Pendant dix années de ma vie professionnelle, mon travail consistait, notamment, en l’accompagnement, le soutien et l’aide à des femmes et des hommes en grandes difficultés physique, mental, psychologique . Il s’agissait d’êtres humains qui avaient vécu l’incarcération, l’hôpital psychiatrique, la rue, la violence, les toxicomanies, la maladie alcoolique, l’abandon, le rejet, l’exclusion, la stigmatisation, la déchéance, l’oubli…
Michel , quand je le connus en centre d’hébergement, souffrait de la dépendance d’avec l’alcool depuis prés de vingt années . Il était un homme intelligent, cultivé et était très fière de sa famille vivant sur les terres camarguaises pas loin du Grau de Roi. Des anciennes expériences douloureuses avaient cabossé son cœur et abimé son corps.

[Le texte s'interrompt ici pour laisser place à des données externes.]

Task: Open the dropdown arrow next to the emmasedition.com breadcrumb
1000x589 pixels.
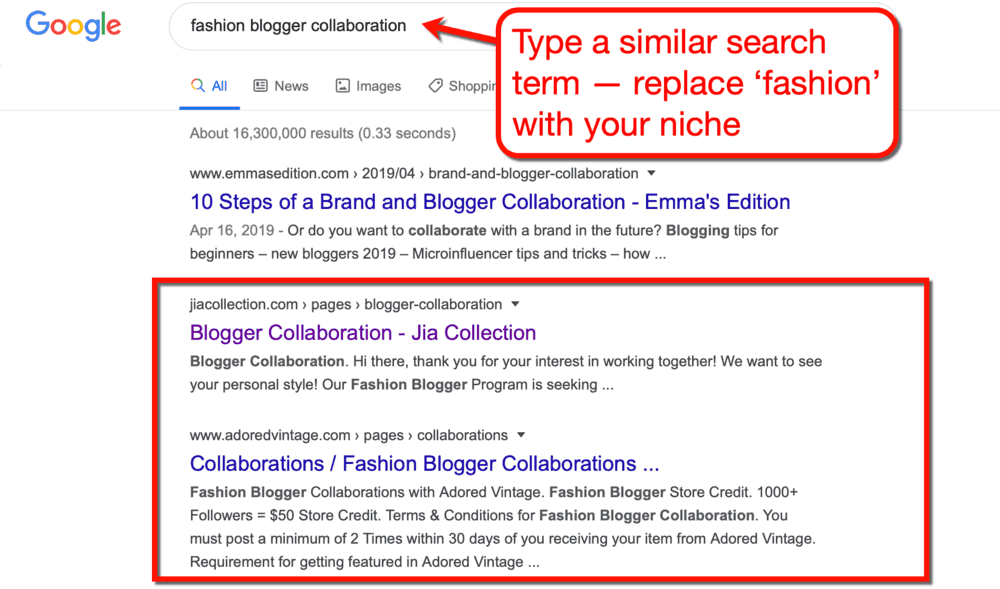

Sa famille, en lien étroit avec moi, le soutenaient et lui rendaient visite assez souvent dans le Pas de Calais.
Deux années d’accompagnements intenses, déterminés et de thérapie furent nécessaires pour qu’il parvienne enfin à se libérer de cette entrave liée à cette maladie alcoolique.
Quoique professionnel, des liens humains et de reconnaissance s’étaient tissés. Je posais sur cet homme, comme sur les autres résidants, un regard dénué d’a-prioris et de jugements. Le travail, tôt, sur moi-même, m’aidait à nourrir cette vision à laquelle les résidants y étaient sensibles, très étonnés, et pas du tout habitués par ailleurs. J’introduisais dans leur accompagnement ces éléments qui méritaient attention et vigilance.
Michel, après ses combats et ses luttes pour conquérir enfin un sevrage positif d’avec l’alcool, se préparait à reprendre son autonomie et à envisager un retour sur les terres camarguaises prés de ses proches.
Je restai en relation téléphonique, pendant plus de 18 mois entre le nord et le sud ou Michel vivait, maintenant, dans et prés de l’amour de sa famille.
Moi, ma compagne et mes enfants lui avaient offert un petit tableau représentant le pays minier. Ce cadeau était aussi important que le cadeau qu’il me fit dans l’écriture d’un discours très émouvant lors de son départ définitif du centre d’hébergement pour retrouver sa Camargue.
Un jour, il m’apprit que des médecins lui avaient diagnostiqué une maladie dégénérative du système nerveux, la maladie de Charcot. Il avait tellement souffert pendant prés d’un demi-siècle, qu’il continuait à stagner dans de vieilles douleurs qu’il conservait, qu’il alimentait et entretenait au fil des ans. Il se faisait violence intérieurement.
Je l’accompagnais , dans cette épreuve, téléphoniquement selon mes possibilités et à ma mesure. Les semaines se déroulaient malgré tout.
Un jour, plus de nouvelles et de réponses !
Quinze jours plus tard, une dame à l’accent du sud me téléphona. Il s’agissait de la nièce de Michel.
Elle tenait à me faire part des derniers instants de vie de son oncle qui ne lui restait que les yeux pour parler et communiquer.
« Vous savez le petit tableau représentant un paysage minier, Michel dans ses derniers souffles de vie nous l’a montré des yeux. Nous savions que ce message vous était destiné »
L’évocation, à distance par sa nièce, des derniers mouvements et pulsations de ce regard me bouleversa et me touche toujours aujourd’hui. Je peux vous assurer qu’un regard, que des yeux, je les regarde avec profondeur, reconnaissance et attention.